Erik Norwood: What we've built at Curb is pretty unique, in that the product gives homeowners both a holistic and granular view of what is going on in their home and tells them exactly how to save energy, all in real time. By comparison, other products in the home automation market focus on just a single outlet, light or thermostat. Unlike other smart home or energy devices currently on the market that just provide data via an associated app, Curb gives you actionable data.
Ultimately, it's not about the data but what can be done with it to solve real customer pain points and give consumers the convenience, control, and efficiency they want from a smart home. While Curb isn't the first home energy-monitoring system, we've combined the most advanced hardware (monitoring up to 18 circuits per device) with a software suite that provides real customer value. Specifically, Curb's software combines an alerting system with a robust recommendations engine, so that customers have tailored advice about how they can save and when they've accidentally left something on.
TH: How difficult would it be for an average Joe/Jane to install Curb?
EN: We designed Curb to have a simple and quick installation and incorporate sensors that easily snap right around each of the circuits in the electrical panel. That said, from a safety perspective we do recommend professional installation through either our Curb partner installers (continental U.S.) or by your local electrician.
TH: What do you estimate a typical home could save by using Curb? Are we talking tens or hundreds of dollars annually?
EN: The amount that a home typically saves can vary significantly, but we've had customers that have saved hundreds of dollars in just a few weeks because they discovered appliances wasting significant energy. On average, studies have shown that homeowners save anywhere between 10- to 20 percent of their electricity bill if they have greater understanding of where that energy is going. Curb takes that information a big step further by telling customers specifically how to save and when there is abnormal energy being used.
TH: I see that Curb is compatible with SmartThings, Autodesk, TreeHouse, and Samsung? Are there any other companies Curb is working to support? What about Nest?
EN: Yes, through partnerships with other products and platforms Curb becomes more powerful while simultaneously enhancing these other products. The partnership through SmartThings and Samsung helped bring device control to Curb customers and energy data into the SmartThings platform. We are currently working with a variety of other organizations to build greater inter-connectivity between products based on the feedback and demand we are getting from customers. Specifically, Curb is part of the Nest Developer Program, and will be providing additional details on features and additional partnerships coming soon.

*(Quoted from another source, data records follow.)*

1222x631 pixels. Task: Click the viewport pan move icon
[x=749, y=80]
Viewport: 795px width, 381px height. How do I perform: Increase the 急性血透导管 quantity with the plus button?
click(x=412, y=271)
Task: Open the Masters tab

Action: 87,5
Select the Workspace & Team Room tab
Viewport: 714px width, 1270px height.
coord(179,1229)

TH: Can you tell me a bit about the algorithm? What does it look for, and how does it differentiate between a lamp being turned on in the kids' room versus using a microwave in the kitchen or a refrigerator door being left open?
EN: Since Curb measures up to 18 circuits in the home, the system is able to show total home consumption (2 sensors) and then slice the rest of the home into 16 specific zones or appliance. In this example, when the light goes on in the kids' room you would see an increase on the Curb app for that particular zone of the home. Curb also has a patent pending system for identifying abnormal energy usage which is triggered by something like a refrigerator door left open and shows up as a push notification in the Curb app.

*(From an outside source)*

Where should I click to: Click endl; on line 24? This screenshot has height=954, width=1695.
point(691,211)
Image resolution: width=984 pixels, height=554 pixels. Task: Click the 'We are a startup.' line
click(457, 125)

These are both features that are currently available in the Curb system. Over the longer term, the Curb system will also have the capability to identify how much power different devices on the same circuit use because each devices has a unique electrical fingerprint. The current Curb hardware already has this capability built in, and we are continuing to refine the data model with additional customers.
TH: Lastly, any plans to release an app for Windows Phone/10?
EN: We want to make Curb accessible to customers no matter the platform they use, and we build for platforms based on the customer demand we see. We have looked into the Windows phone platform and will be accessing this platform as we continue to grow.